| Exercise prompt |
Taking the line that contains "Given: Open the Up Axis Z axis dropdown" as the start and the last line of the data as the end, repeat exactly every line in that span, but no pictures.

| Given data |
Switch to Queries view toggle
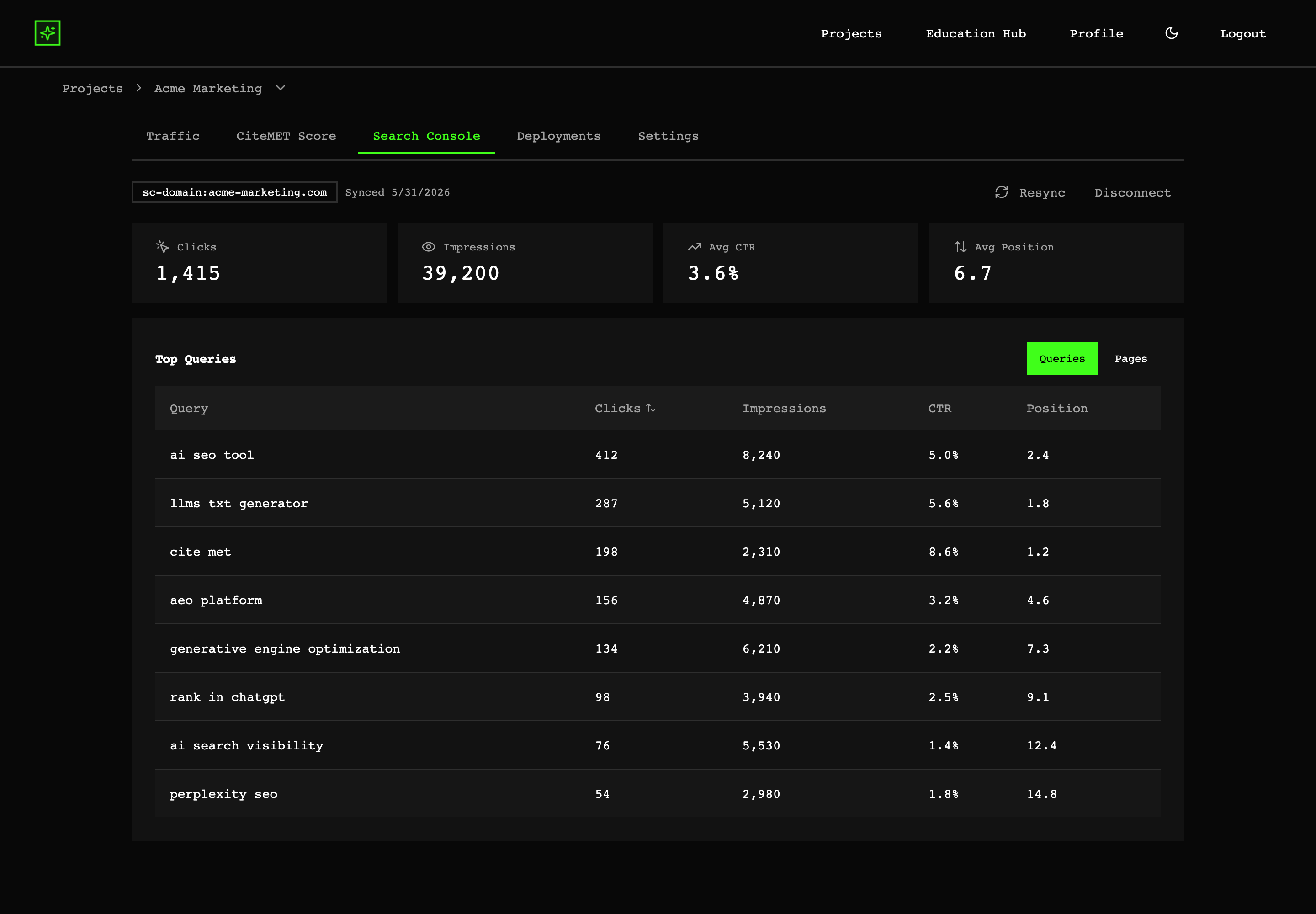Screen dimensions: 1316x914 click(1062, 358)
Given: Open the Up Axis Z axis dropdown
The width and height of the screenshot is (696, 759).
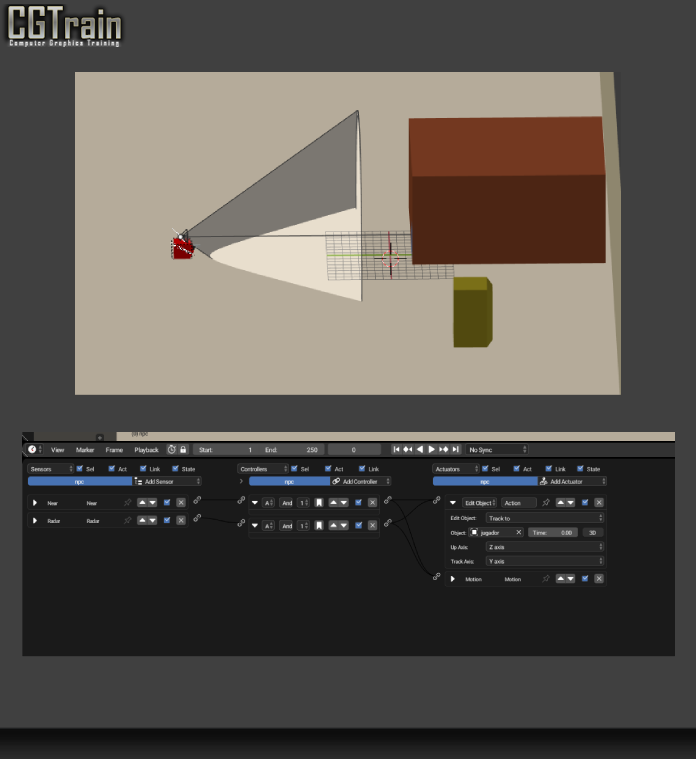Looking at the screenshot, I should point(544,547).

| Expected output |
Given: Open the Up Axis Z axis dropdown
The width and height of the screenshot is (696, 759).
Looking at the screenshot, I should point(544,547).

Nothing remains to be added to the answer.